Last year President Obama’s nominee for Secretary of DOE, Ernest Moniz, told the Switch Energy Project that he supports a carbon price that would substantially increase (double or triple) energy costs due to the added cost for sequestration of carbon dioxide. However, scientific evidence for the need for sequestration of carbon dioxide is very weak and weakens more every day. That evidence is based primarily on computer models which are failing to confirm that carbon dioxide is a trigger for significant warming. On the contrary, real world evidence is confirming that carbon dioxide is not a controlling trigger for catastrophic warming.
“If we start really squeezing down on carbon dioxide over the next few decades, well, that could double; it could eventually triple…. I think inevitably if we squeeze down on carbon, we squeeze up on the cost, it brings along with it a push toward efficiency; it brings along with it a push towards clean technologies in a conventional pollution sense; it brings along with it a push towards security. Because after all, the security issues revolve around carbon-bearing fuels.” ~ Energy Secretary nominee Ernest Moniz, MIT professor. (Video here: http://www.switchenergyproject.com/experts/Ernie-Moniz#/moniz-energy-expert-on-carbon-price )
Carbon dioxide concentration is continuing its long term increasing trend, but the global temperature trend has not increased as the alarmists predicted. Mr. Moniz’s view is technically in conflict with MIT’s atmospheric physicist and Alfred P. Sloan Professor of Meteorology Professor Richard Lindzen, who has testified before multiple Congressional committees over many years that clouds and water vapor are the dominant greenhouse gas, not carbon dioxide.
Moniz is not an appropriate nominee to head DOE. Do not confirm this nominee. The nation needs a Secretary who will direct resources to achieve lower cost energy and energy independence, as forecast by the National Intelligence Council (link below). Carbon sequestration is a very expensive and unnecessary solution in search of a carbon dioxide problem that has not been shown to actually exist, though the federal government has spent billions of dollars on grants and programs attempting to show that carbon dioxide is a problem. Moniz’s views align with those of outgoing Secretary Chu and President Obama’s, as well as the President’s nominee to head EPA, which have led to waste of billions of taxpayer dollars on bankrupt green energy technologies and companies. Mr. Moniz’s views would support plunder of the public and treasury in support of regulations, taxes and schemes for trading carbon credits and derivatives which would enrich traders.
The forecast “Global Trends 2030” by the US National Intelligence Council, predicts energy independence and surplus for the U.S.

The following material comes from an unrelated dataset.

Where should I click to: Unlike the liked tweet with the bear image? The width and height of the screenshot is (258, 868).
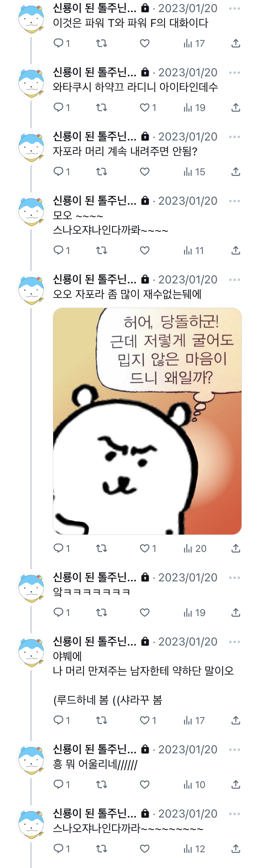point(148,548)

“US Energy Independence: With shale gas, the US will have sufficient natural gas to meet domestic needs and generate potential global exports for decades to come. Increased oil production from difficult-to-access oil deposits would result in a substantial reduction in the US net trade balance and faster economic expansion. Global spare capacity may exceed over 8 million barrels, at which point OPEC would lose price control and crude oil prices would collapse, causing a major negative impact on oil-export economies.” http://www.dni.gov/files/documents/GlobalTrends_2030.pdf
Instead of policies to enable the low energy costs we need to recover from our ongoing economic weakness, and energy independence we need for national security, Mr. Moniz’s policies would continue to suppress the hydrocarbon energy sector of our economy based on an unproven theory which requires new, expensive and unreliable green technologies which have not been able to show that they reduce global warming. His policies would increase energy costs for Americans despite abundant U.S. hydrocarbon energy supplies and technologies which can be expected to reduce energy costs.